An iconic figure of the 1960s and ’70s, Pattie Boyd breaks a forty-year silence in Wonderful Tonight , and tells the story of how she found herself bound to two of the most addictive, promiscuous musical geniuses of the twentieth century and became the most famous muse in the history of rock and roll.
She met the Beatles in 1964 when she was cast as a schoolgirl in A Hard Day’s Night . Ten days later a smitten George Harrison proposed. For twenty-year-old Pattie Boyd, it was the beginning of an unimaginably rich and complex life as she was welcomed into the Beatles inner circle—a circle that included Mick Jagger, Ron Wood, Jeff Beck, and a veritable who’s who of rock musicians.

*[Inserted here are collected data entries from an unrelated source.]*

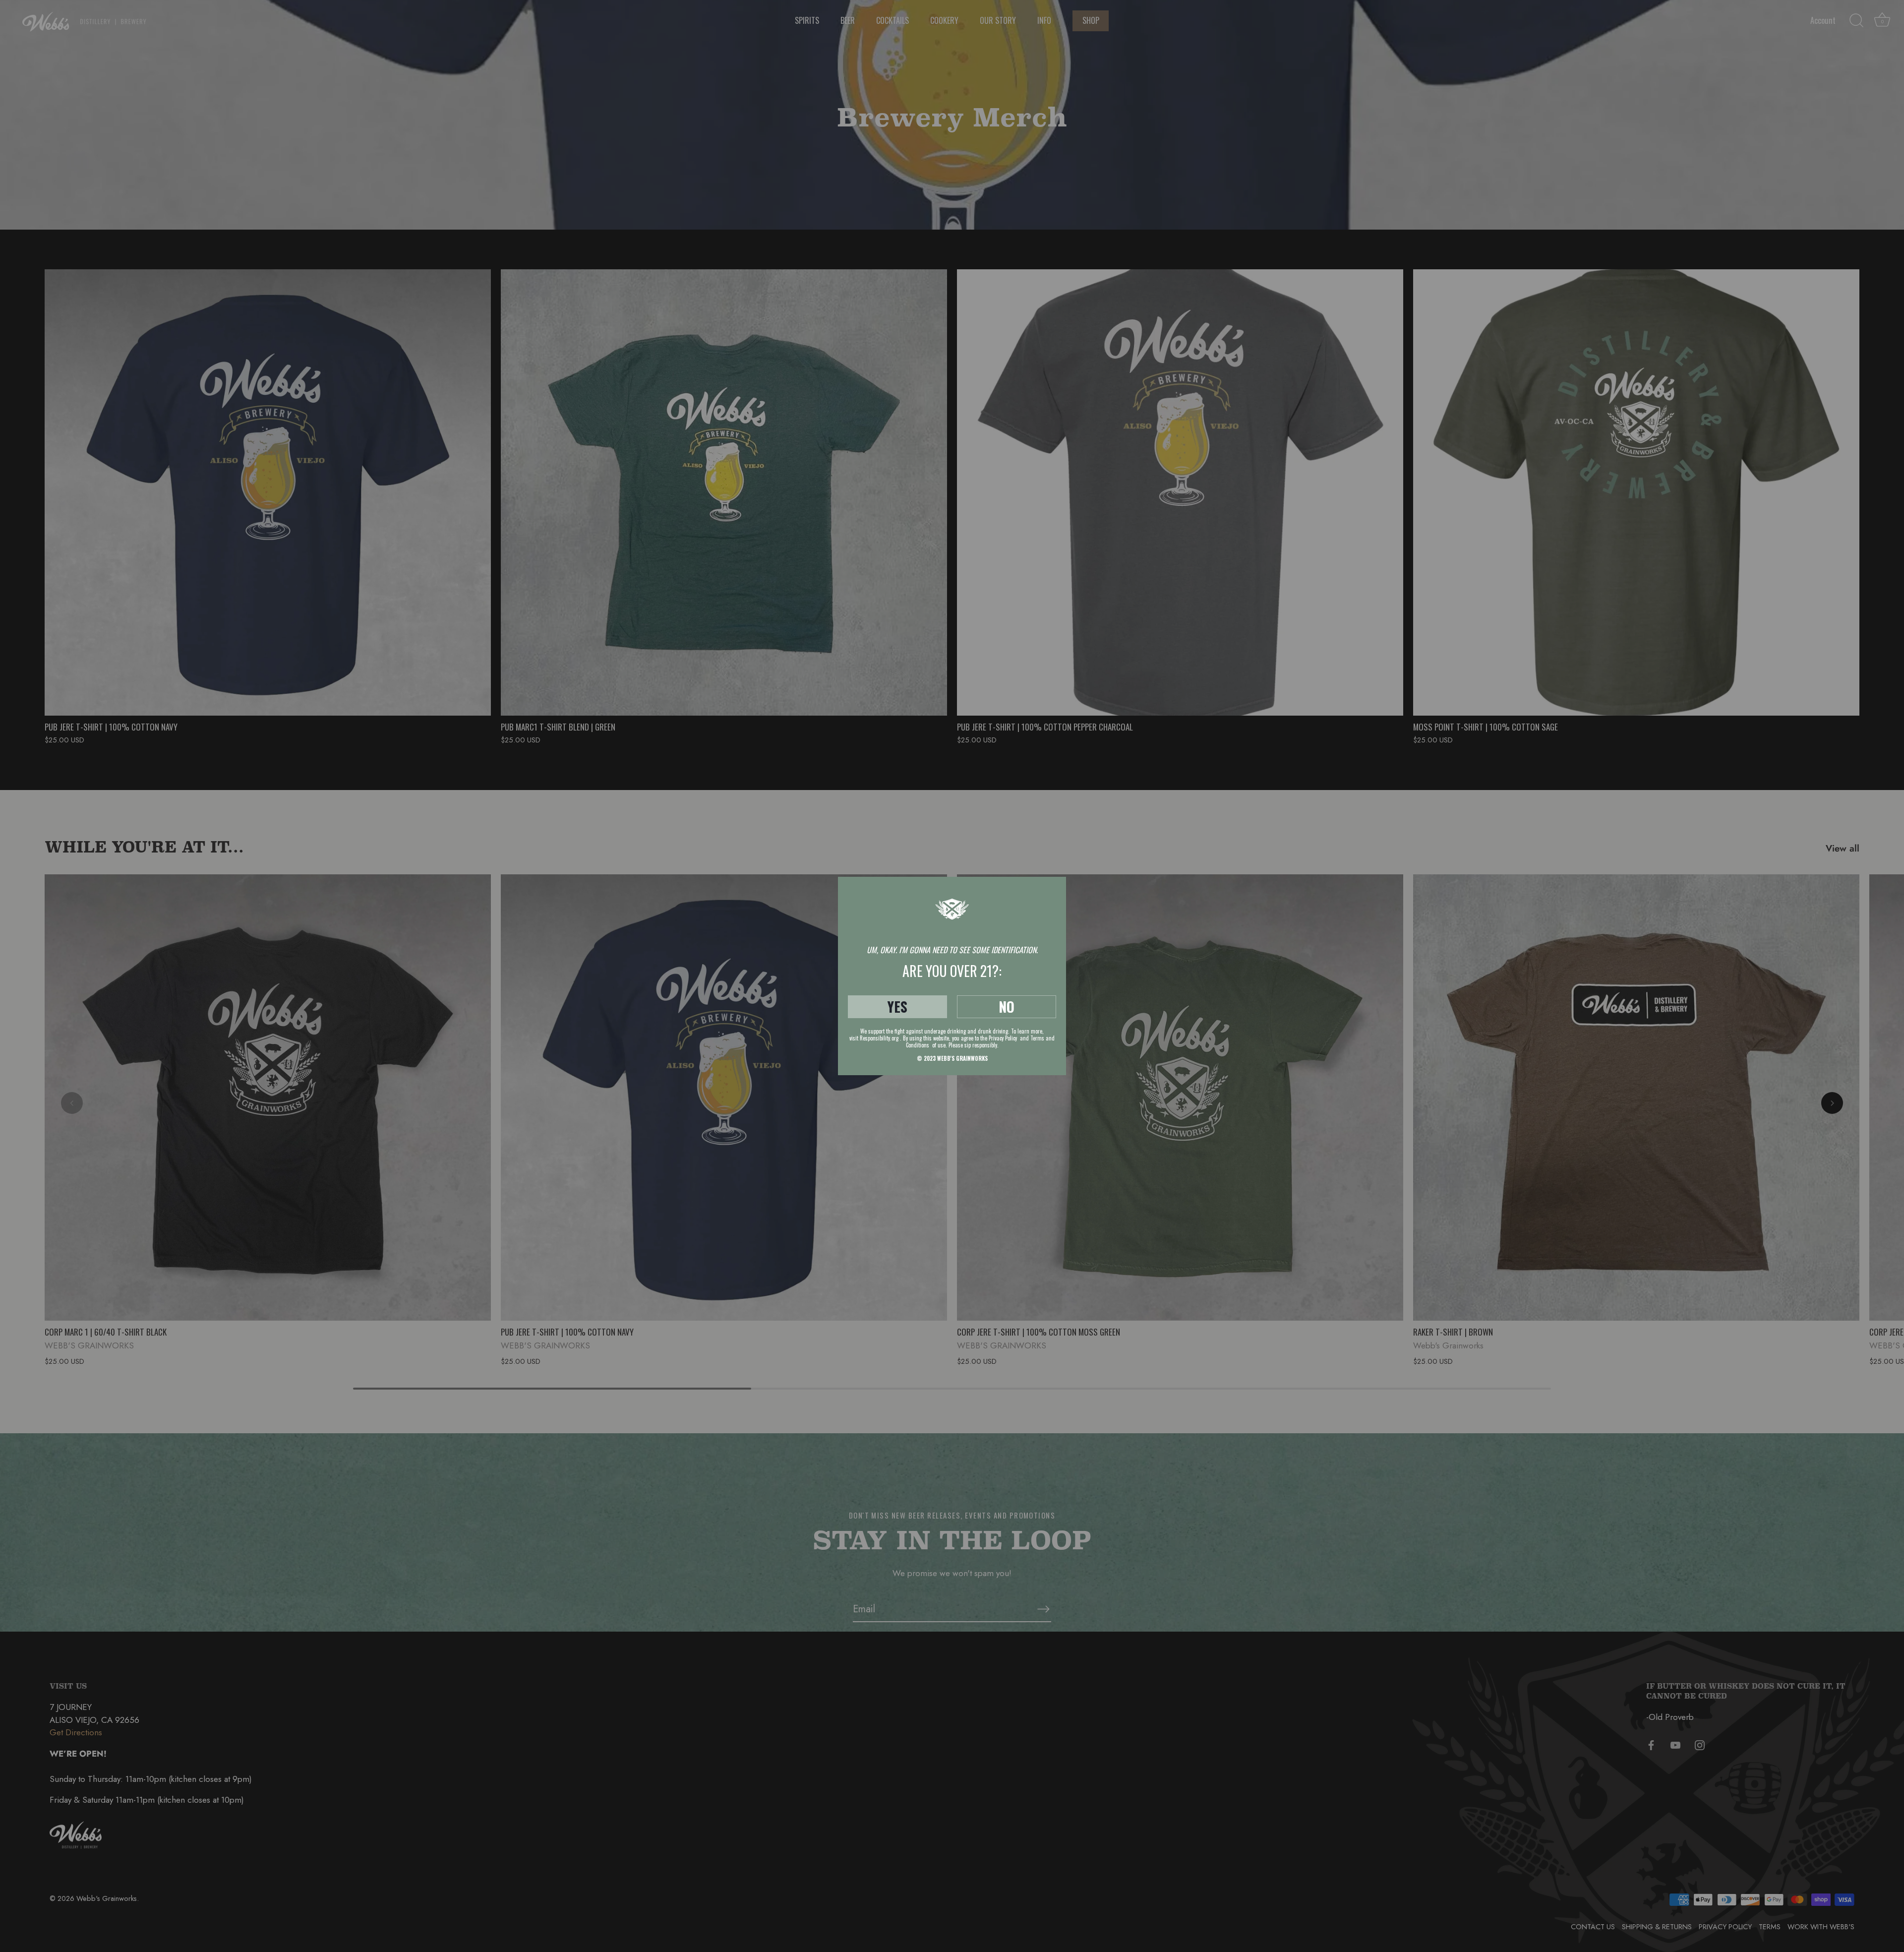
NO (1006, 1006)
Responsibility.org (879, 1038)
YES (897, 1006)
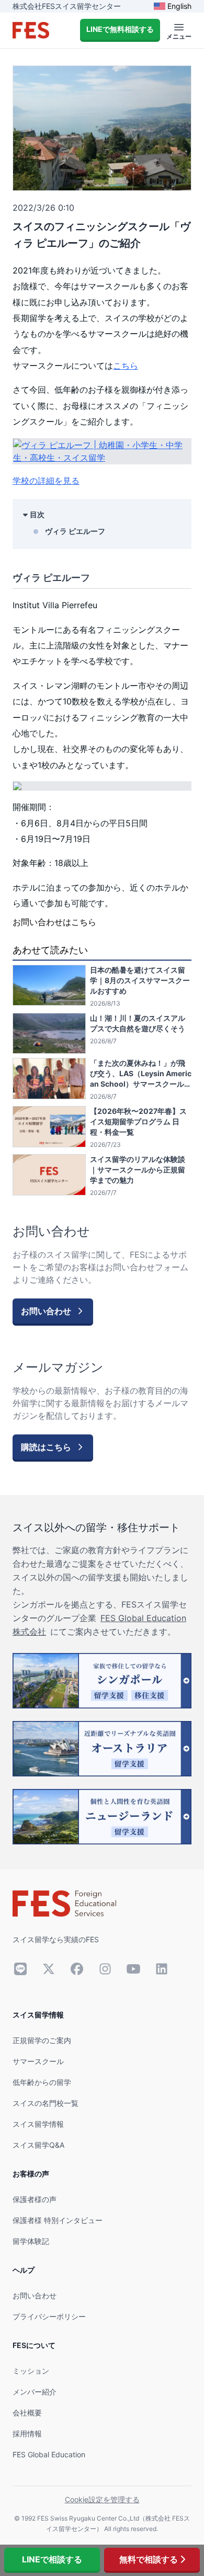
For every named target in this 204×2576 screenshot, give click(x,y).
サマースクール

She describes the dynamics of the group, the friendships, the tensions, the musicmaking, and the weird and wonderful memories she has of Paul and Linda, Cynthia and John, Ringo and Maureen, and especially the years with her husband, George.
It was a sweet, turbulent life, but one that would take an unexpected turn, starting with a simple note that began “dearest l.”

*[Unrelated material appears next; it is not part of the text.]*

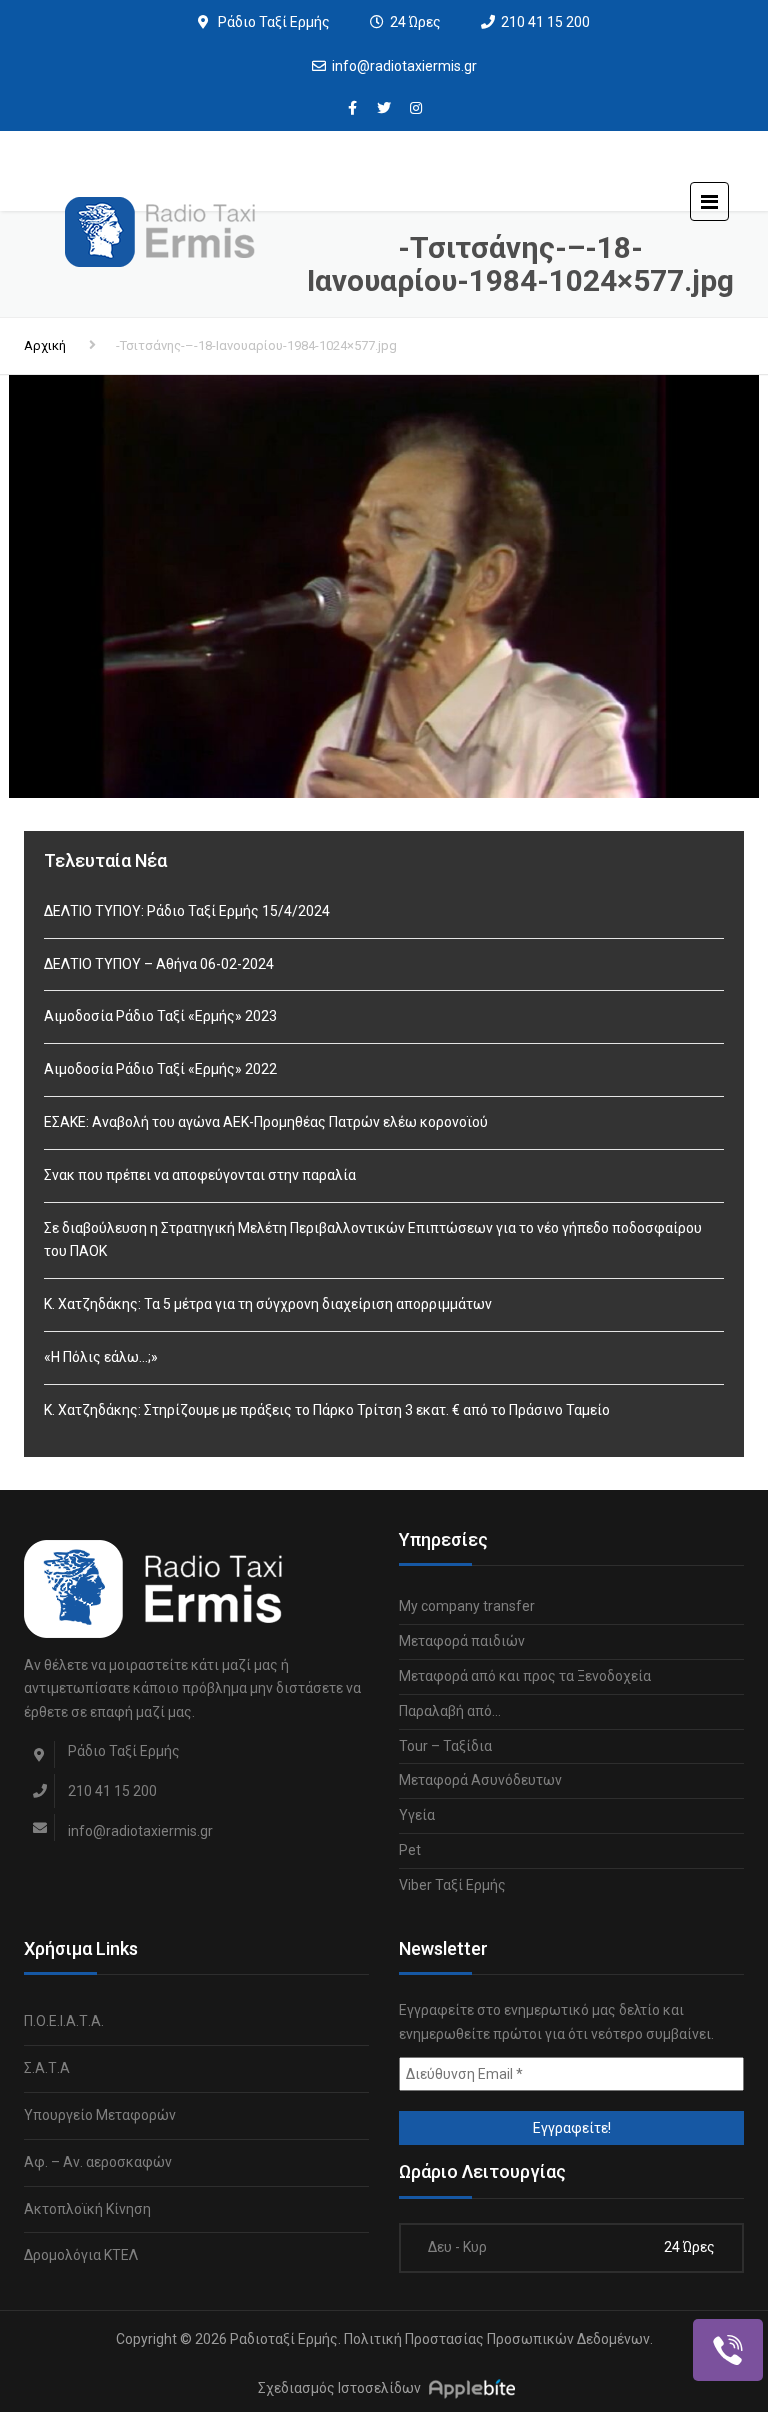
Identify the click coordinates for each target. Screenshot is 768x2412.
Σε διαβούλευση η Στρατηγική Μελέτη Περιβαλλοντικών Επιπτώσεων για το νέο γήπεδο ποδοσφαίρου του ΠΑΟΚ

I read it quickly and assumed that it was from some weirdo; I did get fan mail from time to time.... I thought no more about it until that evening when the phone rang. It was Eric [Clapton]. “Did you get my letter?”... And then the penny dropped. “Was that from you?” I said....It was the most passionate letter anyone had ever written me.
For the first time Pattie Boyd, former wife of both George Harrison and Eric Clapton, a high-profile model whose face epitomized the swinging London scene of the 1960s, a woman who inspired Harrison’s song “Something” and Clapton’s anthem “Layla,” has decided to write a book that is rich and raw, funny and heartbreaking—and totally honest and open and breathtaking. Here is the truth, here is what happened, here is the story you’ve been waiting for.
Wonderful Tonight, Pattie Boyd
If you had asked me what I was expecting before I picked up this auto-biography, I doubt I could have told you. Maybe a bit about what it was like, really like, to be within the inner circle of the Beatles. A feeling for the how it was in the beautiful, swinging, mad, crazy 60s "it" crowds. Perhaps some sex, drugs and rock and roll, maybe even a little gossip. Written by the muse of two of the most famous musicians around I was hoping to see what it was about this woman that influenced / engendered that reaction in men who - well let's be frank - could probably have had any woman they wanted.
Pattie Boyd spent part of her childhood in Kenya, but even for the child of divorced parents, the raising of Pattie and her siblings seems to have been a slightly erratic undertaking, although she does seem to be close to her mother in later life. She left home, fell into modelling, met George Harrison during the filming of "A Hard Day's Night" and life from there took off as she and George found an instant attraction. Later, as married life with George turned sour, Eric Clapton told George one night "I have to tell you, man, that I’m in love with your wife". Later, married to Clapton, things again turned sour as he struggled with a drinking problem and became more and more distant.
At points in this book you can see glimpses of what it must have been like to live a life so publicly scrutinised and followed. You can get some sense of the way it must have been to go from a life of nothing to the privilege of money. You can see some of the dissatisfaction that can arise from fame, notoriety, pressure and the sheer excess of money. But to me, a lot of this seemed to be just that - glimpses. As a result of that, I was a little disappointed. This is a woman who was as close to that particular, exciting, period of music and social history and change as anybody could have been (without being one of the musicians herself), yet the story that she wrote seemed a little flat, disconnected and jumbled. Maybe Penny Junor, dual writing credit on the book, should have had a firmer hand in directing the narrative, but Boyd's own voice is a little muddy, toneless, perhaps extremely cautious? There is a lot of name dropping however, and I'd imagine that anybody who is a passionate fan of the Beatles will appreciate whatever glimpses they can get into the inner-world of the band. At the end of the book could I see why Pattie Boyd became that famous muse? I'm not sure.